## [Aangeleverde tekst]
HEBBEN DE VOLGENDE VERORDENING VASTGESTELD:

Artikel 1

Voorwerp

In deze verordening worden het model en de technische specificaties voor een Europees reisdocument voor de terugkeer van onderdanen van derde landen vastgesteld.

Artikel 2

Definities

Voor de toepassing van deze verordening wordt verstaan onder:

1)"onderdaan van een derde land": een onderdaan van een derde land zoals gedefinieerd in artikel 3, punt 1, van Richtlijn 2008/115/EG van het Europees Parlement en de Raad 22 ;

2)"terugkeer": terugkeer zoals gedefinieerd in artikel 3, punt 3, van Richtlijn 2008/115/EG;

3)"terugkeerbesluit": een terugkeerbesluit zoals gedefinieerd in artikel 3, punt 4, van Richtlijn 2008/115/EG.

Artikel 3

Europees reisdocument voor terugkeer

1.Het model voor het Europees reisdocument voor terugkeer stemt overeen met het in bijlage vastgestelde model. Het bevat de volgende gegevens over de onderdaan van het derde land:

a)naam, voornaam, geboortedatum, geslacht, nationaliteit, onderscheidende kenmerken en, indien bekend, het adres in het derde land van terugkeer van de onderdaan van het derde land;

b)een foto;

c)de instantie van afgifte, datum van afgifte en geldigheidsduur.

## [Schriftelijke opdrachten]
(a) In welk artikel en punt van welke richtlijn wordt volgens de verordeningstekst over het Europees reisdocument het begrip "terugkeer" gedefinieerd?
(b) Werk de verordeningstekst over het Europees reisdocument bij. Geef het gedeelte dat begint met "HEBBEN DE VOLGENDE" en doorloopt tot en met "derde landen vastgesteld." opnieuw weer, met "model" vervangen door "ontwerp".
(c) Zet de verordeningstekst over het Europees reisdocument voort na de laatste zin die wordt weergegeven.

## [Aangeleverde gegevens]

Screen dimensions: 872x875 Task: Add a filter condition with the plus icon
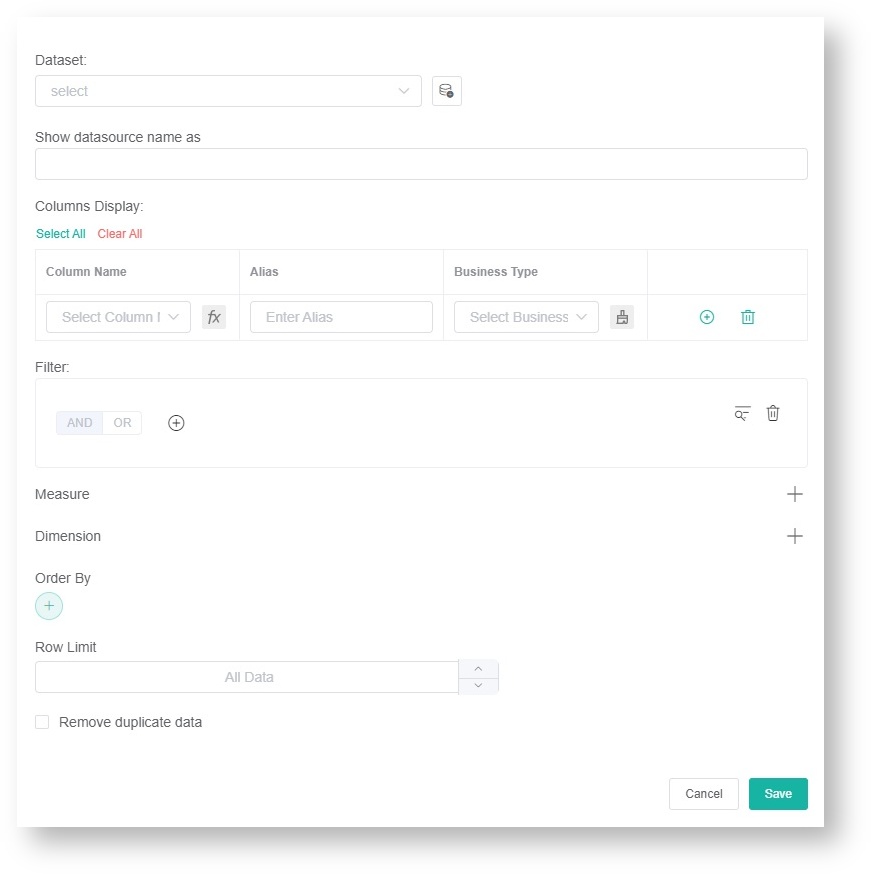(176, 423)
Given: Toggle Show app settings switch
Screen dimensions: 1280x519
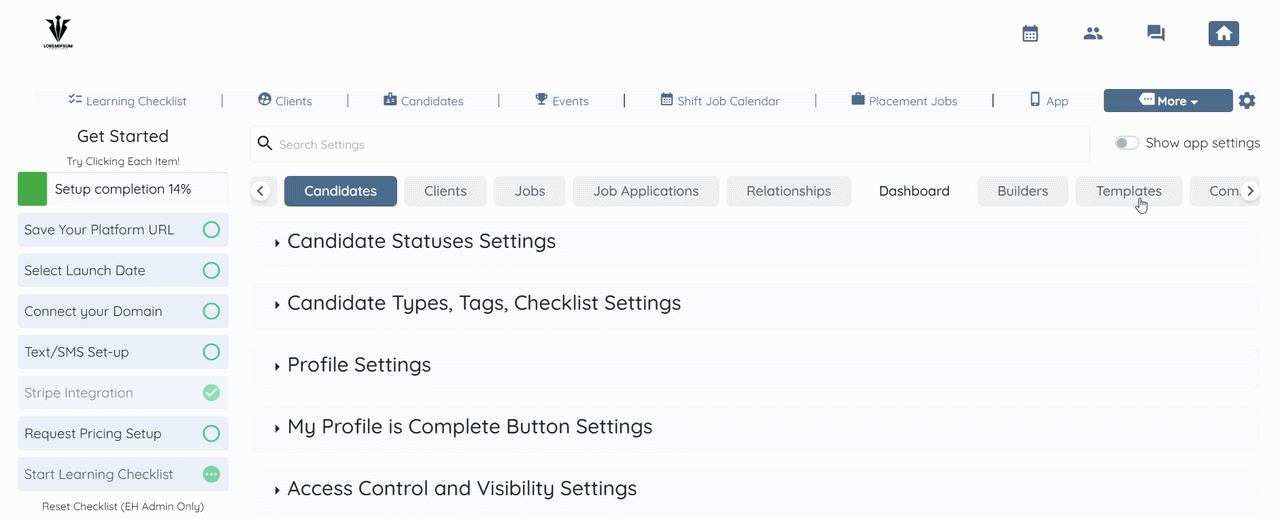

## [Antwoorden oefening]
(a) In artikel 3, punt 3, van Richtlijn 2008/115/EG.

(b)
HEBBEN DE VOLGENDE VERORDENING VASTGESTELD:

Artikel 1

Voorwerp

In deze verordening worden het ontwerp en de technische specificaties voor een Europees reisdocument voor de terugkeer van onderdanen van derde landen vastgesteld.

(c)
2.Het Europees reisdocument voor terugkeer wordt opgesteld in de officiële taal of talen van de lidstaat die het terugkeerbesluit uitvaardigt en wordt, waar nodig, in het Engels en Frans vertaald.

3.Het document is geldig voor één reis naar het derde land van terugkeer.

4.Indien nodig, kunnen bijkomende documenten die nodig zijn voor de terugkeer van onderdanen van derde landen aan het Europees reisdocument voor terugkeer worden gehecht.

5.De Commissie is bevoegd overeenkomstig artikel 6 gedelegeerde handelingen vast te stellen teneinde het model voor het Europees reisdocument voor terugkeer te wijzigen.

Artikel 4

Technische specificaties

1.De veiligheidskenmerken en technische specificaties voor het Europees reisdocument voor terugkeer zijn de veiligheidskenmerken en technische specificaties die zijn vastgesteld voor de toepassing van artikel 2 van Verordening (EG) nr. 333/2002 van de Raad.

2.De lidstaten zenden de Commissie en de andere lidstaten een specimen toe van het Europees reisdocument voor terugkeer dat overeenkomstig deze verordening wordt opgesteld.

Artikel 5

Legeskosten bij afgifte

Het Europees reisdocument voor terugkeer wordt aan de onderdaan van het derde land kosteloos afgegeven.

Artikel 6

Uitoefening van de bevoegdheidsdelegatie

1.De bevoegdheid om gedelegeerde handelingen vast te stellen, wordt aan de Commissie toegekend onder de in dit artikel neergelegde voorwaarden.

2.De in artikel 3, lid 5, bedoelde bevoegdheidsdelegatie wordt aan de Commissie toegekend voor onbepaalde tijd met ingang van [insert date entry into force.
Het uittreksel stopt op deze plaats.